Tanah Jawa menjadi salah satu pasar paling menjanjikan bagi para pedagang baik dari wilayah Nusantara maupun Mancanegara. Beberapa diantaranya datang dari India, Jazirah Arab, Persia, Tiongkok, dan Mongolia. Yang menjadi ketertarikan mereka adalah karena populasi masyarakat Tanah Jawa yang padat dan cenderung konsumtif. Selain itu, di Tanah Jawa terdapat banyak rempah-rempah yang bisa mereka bawa kembali untuk diperjual belikan di wilayah lain. Begitulah cara pedagang di zaman itu menjalankan usahanya. Datang dengan menjual barang dari negeri lain, kemudian kembali membawa barang dari negeri tujuan dagang sebelumnya. Cara ini adalah bentuk dari kecerdasan strategi mereka dalam memanfaatkan setiap peluang.

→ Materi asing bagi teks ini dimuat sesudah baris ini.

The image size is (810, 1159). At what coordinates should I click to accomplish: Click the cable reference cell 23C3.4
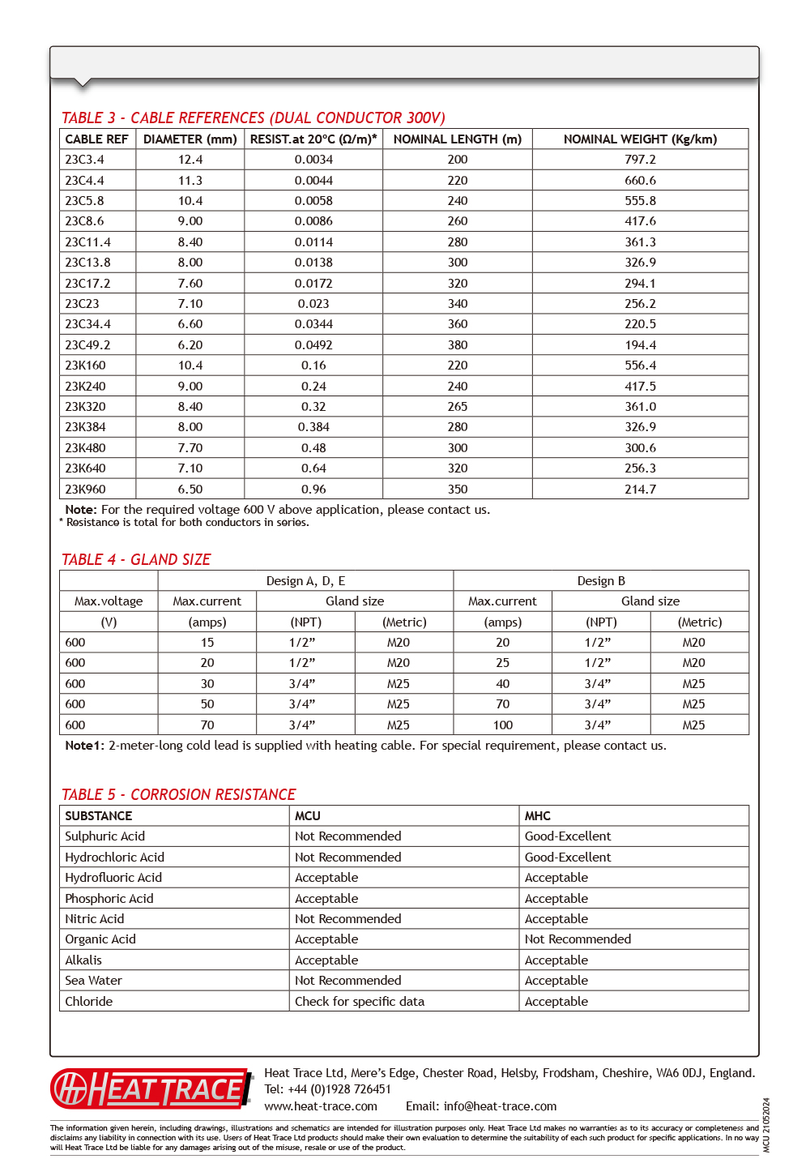point(85,160)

Tak jarang mereka mampu bermetamorfosa menjadi perusahaan besar dengan aset melimpah. Kepemilikan kapal yang tidak sedikit adalah bukti keberhasilan mereka dalam berniaga.
Para pelaku niaga ini biasanya sangat dianak emaskan oleh para Raja di negeri yang didatanginya. Sebab, kegiatan mereka memberikan sumbangsih yang besar bagi keberlangsungan perekonomian negara. Ditambah lagi penerapan pajak niaga yang cukup besar. Di wilayah Nusantara, Kesultanan Malaka menjadi yang paling diuntungkan oleh aktivitas tersebut, wilayah perairannya merupakan gerbang utama jalur kapal yang hendak menuju ke Nusantara serta wilayah lain di lingkungan pasifik. Sebab, semua pedagang yang berasal dari India, Arab, Afrika dan Persia pasti akan berlabuh sejenak di Selat Malaka setelah menempuh perjalanan panjang mengarungi Samudera Hindia. Tentu saja singgah tak sekadar singgah. Terkadang mereka memanfaatkan waktu singgahnya untuk berdagang jua.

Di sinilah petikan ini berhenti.